Algorithm used for Sort 1D Array

RavensFan · ‎12-08-2016

I ran some benchmarks based on some data I'm using.

Sorted array size
First	1200	160000	200	160000
Second	160000	1200	160000	200
Merge time (msec)	32	33	31.5	30.3
Sort (msec)	79	37.6	80.6	37.7

In general, the merge routing (grab first from either away, and build into new array) was faster than the sort method (concatenate the two arrays, then use 1D sort.)

For the sort method, the order of the arrays mattered. When I put the shorter array ahead of the longer array, it took about twice as long as when I put the longer array first. That may be because there are more moves. The shorter array is supposed to be newer data that should remain near the end.

Overall, the merging of 2 presorted arrays seems to be faster than combining then sorting those 2 arrays. It might be a little faster or a lot faster (2x or more) depending on how many moves need to happen in the sort method. Larger arrays at the beginning and smaller at the end are faster than putting the small array at the beginning. (Though it might be because the smaller array contains the later timestamp data that belongs at the end.)

The merge method seems consistently quicker no matter the size or order of the arrays. So I'm going to work with that.
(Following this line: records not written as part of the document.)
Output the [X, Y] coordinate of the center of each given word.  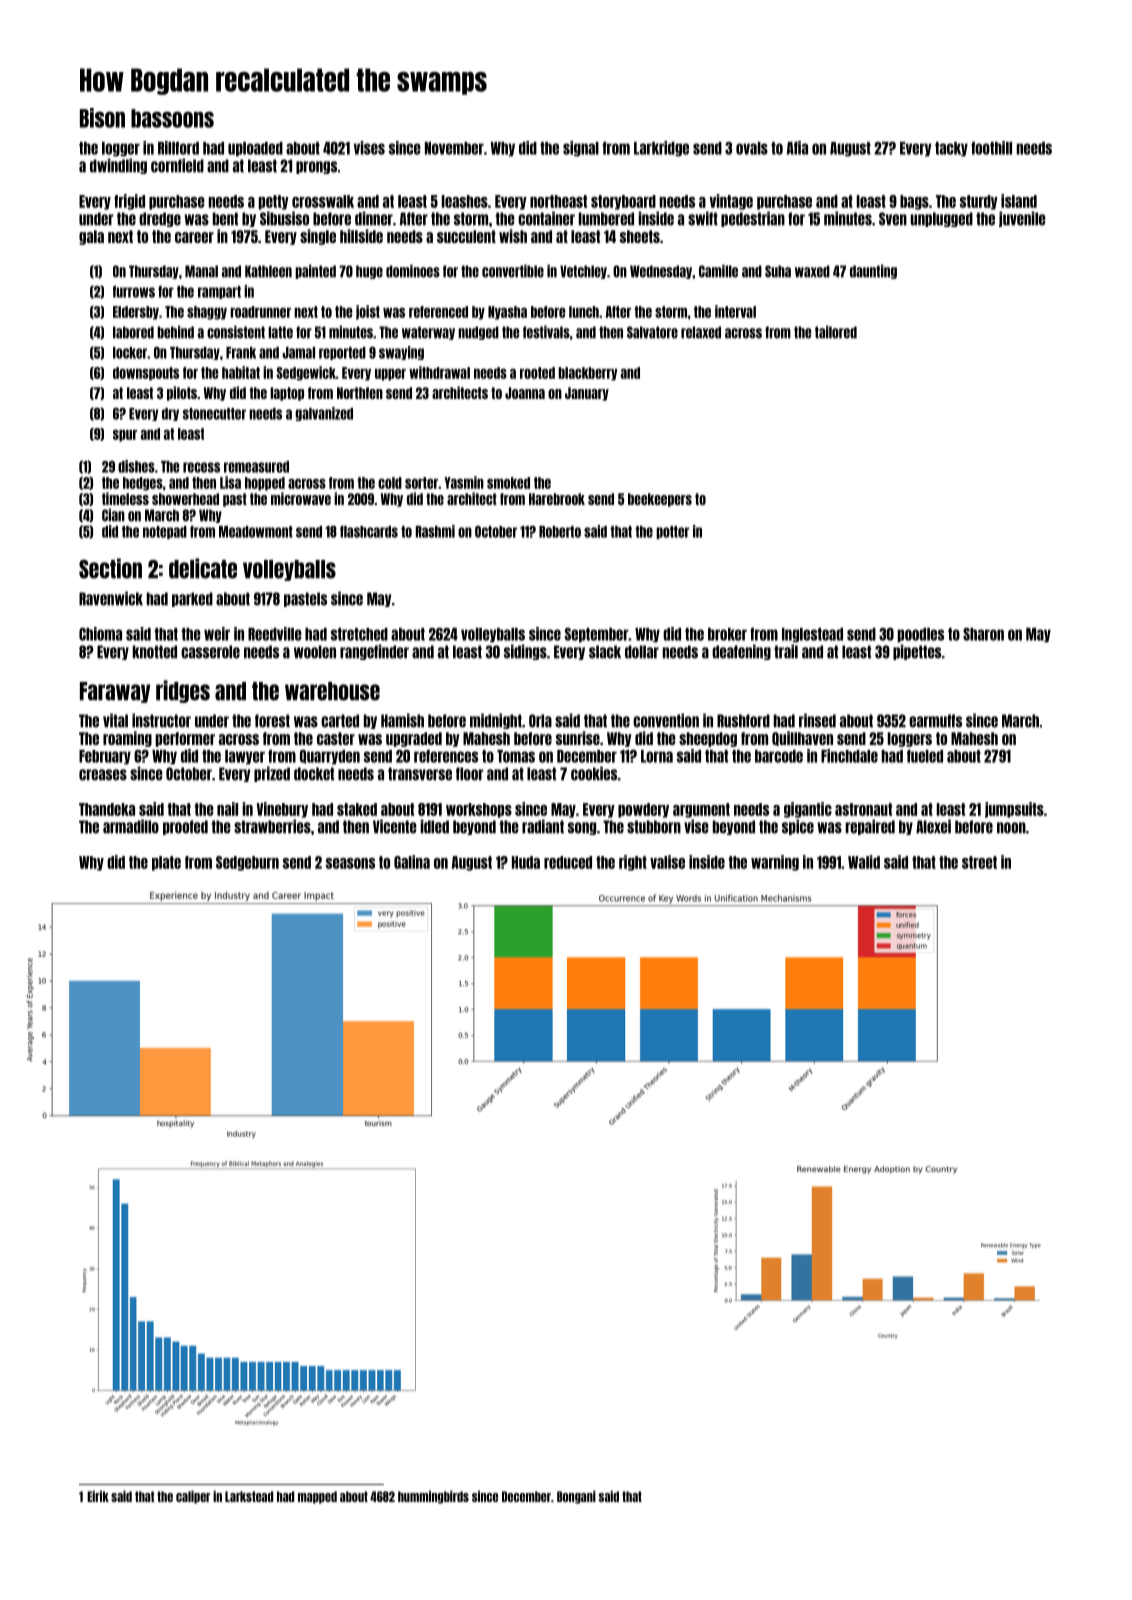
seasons [350, 863]
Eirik [98, 1496]
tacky [951, 149]
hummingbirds [433, 1497]
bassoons [172, 118]
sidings [525, 652]
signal [581, 149]
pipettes [917, 652]
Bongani [576, 1497]
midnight [496, 721]
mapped [317, 1497]
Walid [864, 862]
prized [272, 774]
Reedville [275, 634]
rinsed [817, 720]
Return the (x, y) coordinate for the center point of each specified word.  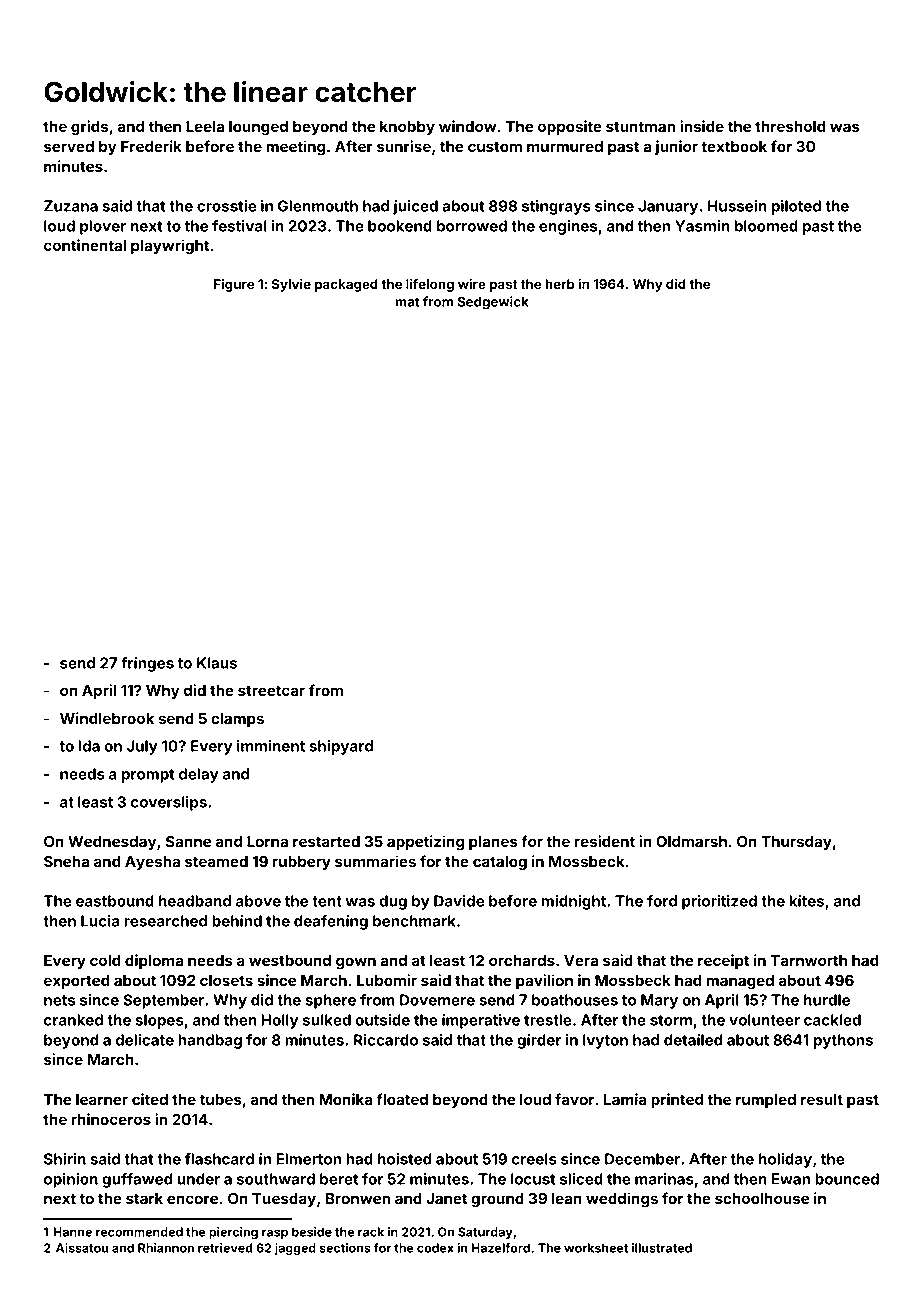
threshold (790, 126)
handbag (210, 1041)
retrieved (225, 1248)
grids (89, 128)
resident (605, 841)
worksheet (596, 1248)
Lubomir (387, 980)
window (468, 126)
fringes (147, 664)
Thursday (796, 843)
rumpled (766, 1101)
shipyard (341, 747)
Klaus (217, 663)
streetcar (271, 690)
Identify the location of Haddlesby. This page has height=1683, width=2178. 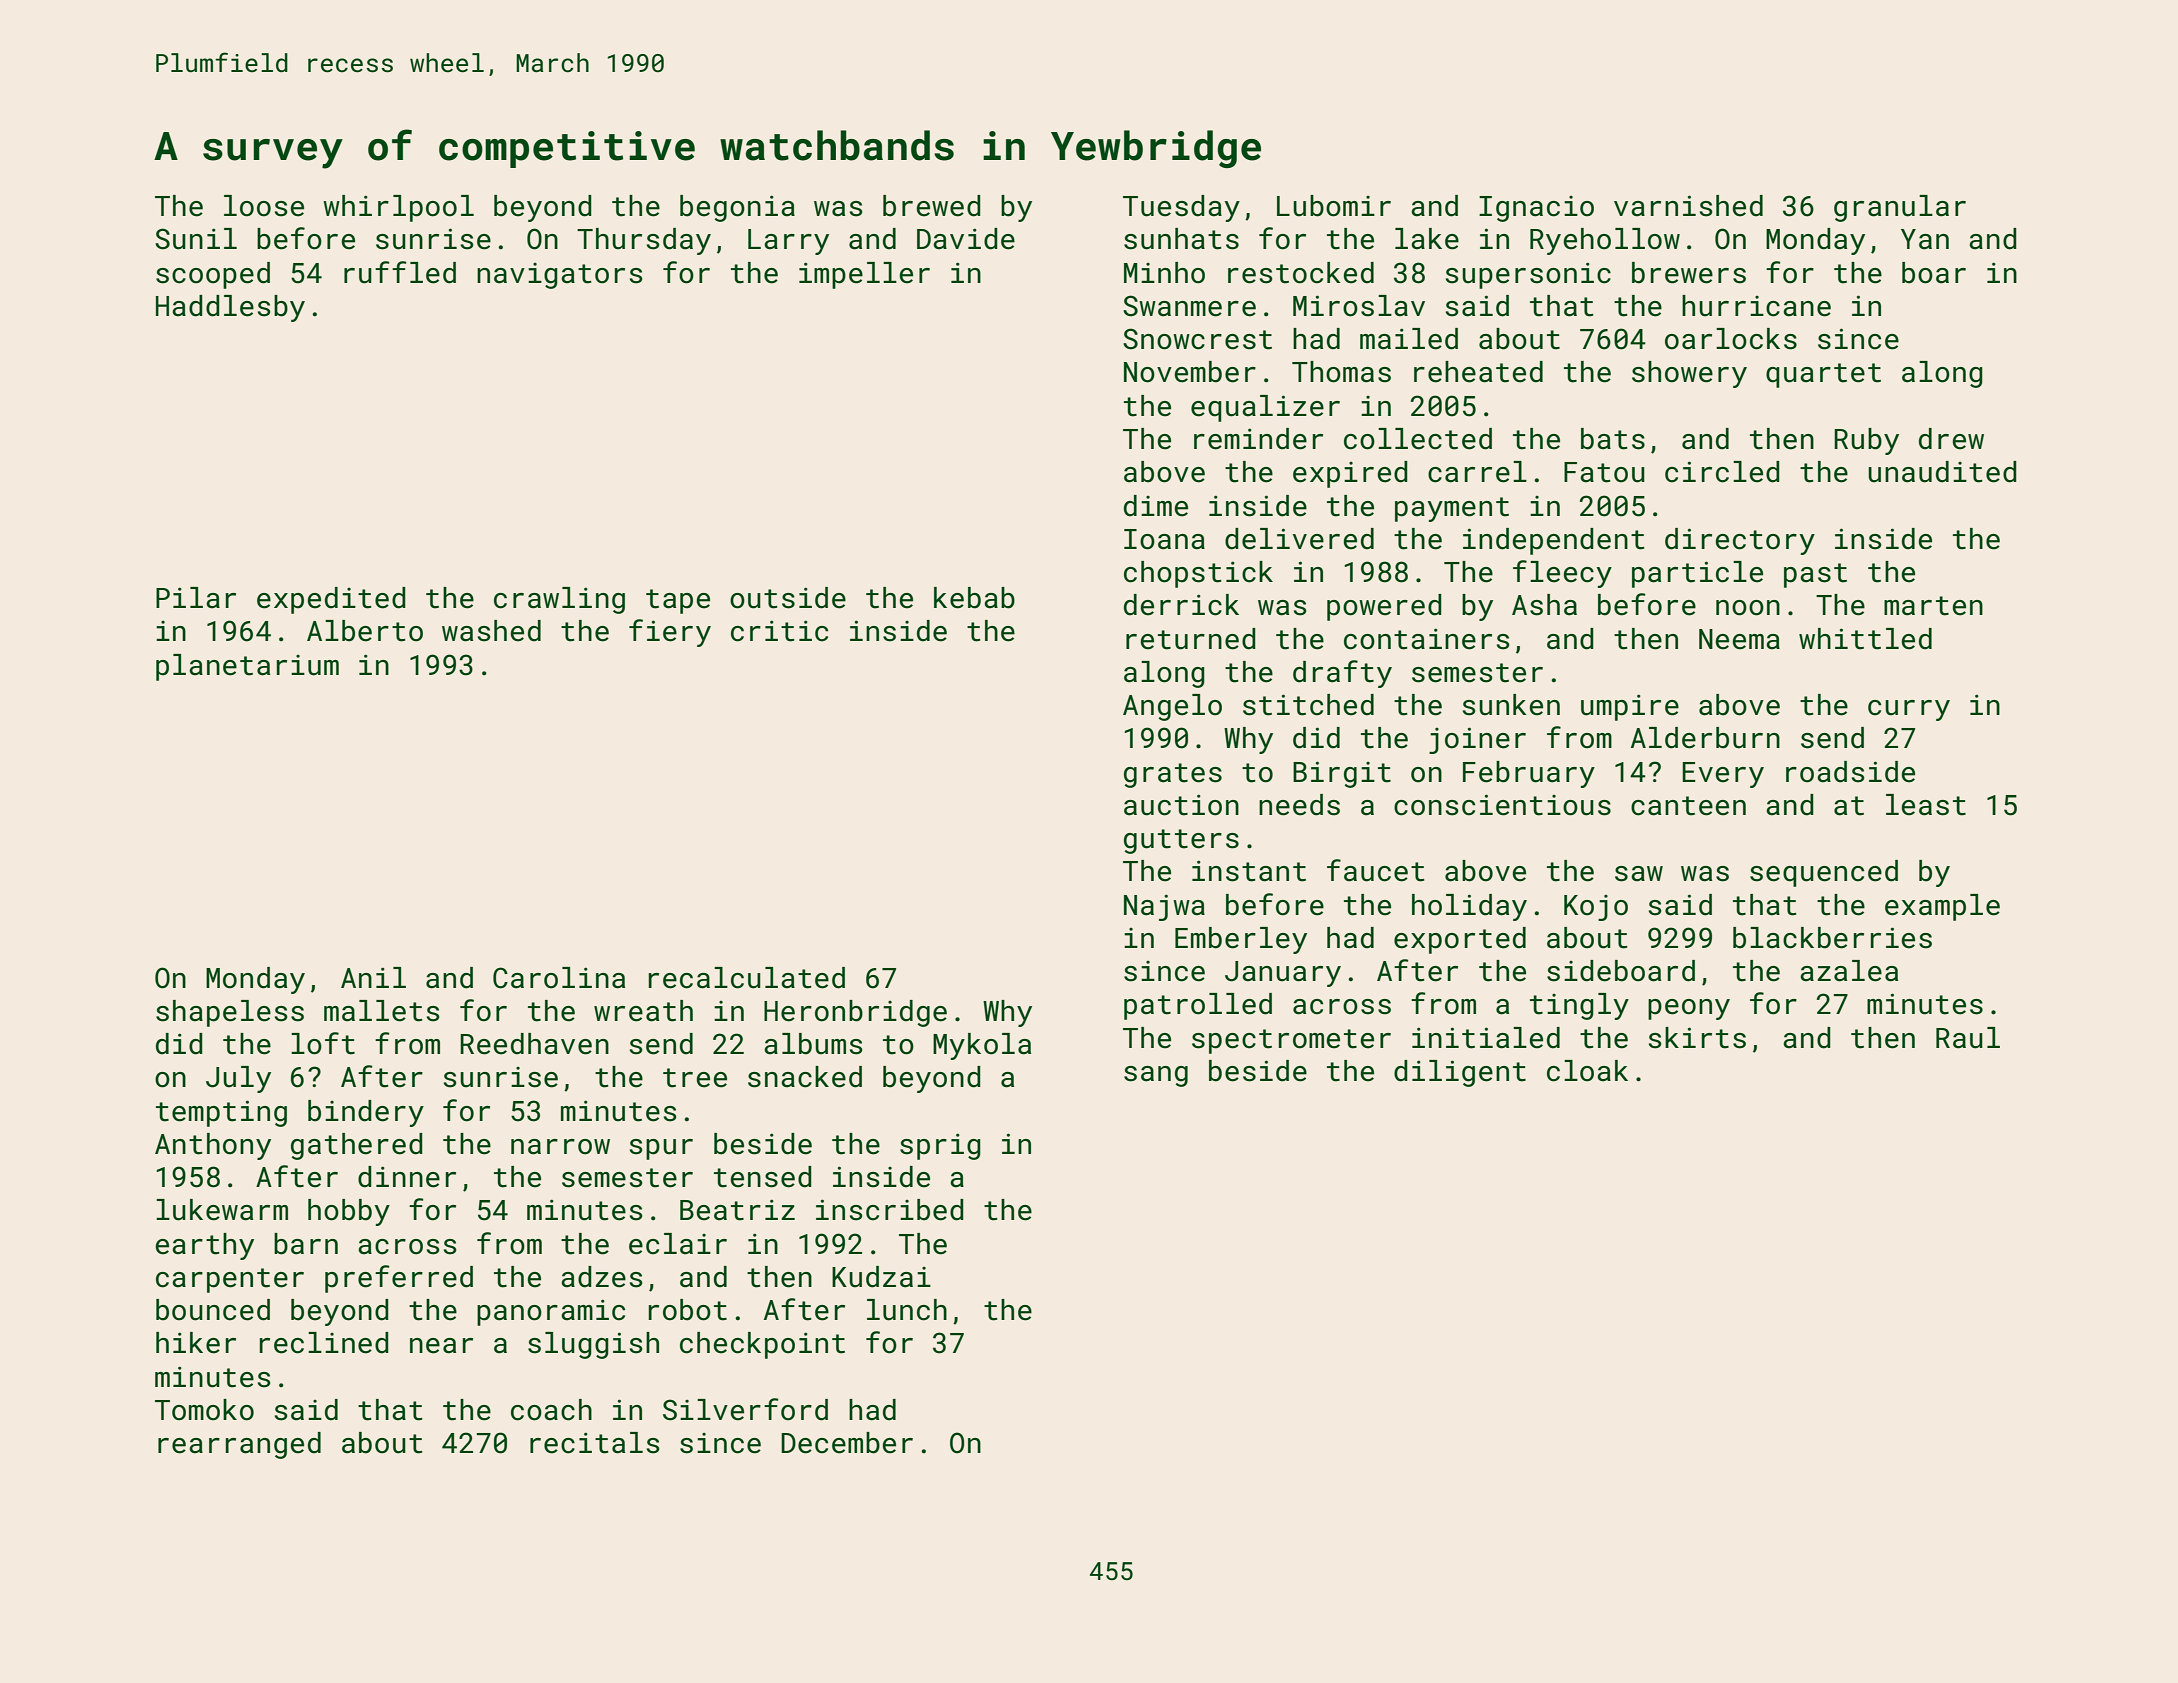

I found that merging a larger "small" array in was not that much longer than merging in a smaller "small" array. A larger array represents a larger chunk of time data. That means I don't have to call it as often, and it isn't taking really any longer to process. So I have a better chance of my processing not falling behind.

So I think my best method to the merging of two data streams is to combine take each packet of data and put it into separate buffers on the host side. Then use the merge method to combine 2 equally sized chunks together then place that in tthe DMA FIFO. Taking a small section of one stream and merging into a larger buffer, then later taking a large section of the other into a large buffer, just takes too long and the side of the process working on the small sections falls behind quickly and winds up making everything fall behind and just causes the backlog of data to grow exponentially. It should better balance the processing, but also keep the combining closer to the source of data, but just one step off of where I have it now.

I still don't know exactly what method the Sort 1D Array primitive uses. But using a straight up merge of presorted data seems to be consistently quicker.

RavensFan · ‎12-08-2016

@RavensFan wrote:

I ran some benchmarks based on some data I'm using.

In general, the merge ~~routing~~ *routine (grab first from either ~~away~~ *array, and build into new array)

Overall, the merging of 2 presorted arrays seems to be faster than combining then sorting ~~those 2 arrays~~ *the combined array.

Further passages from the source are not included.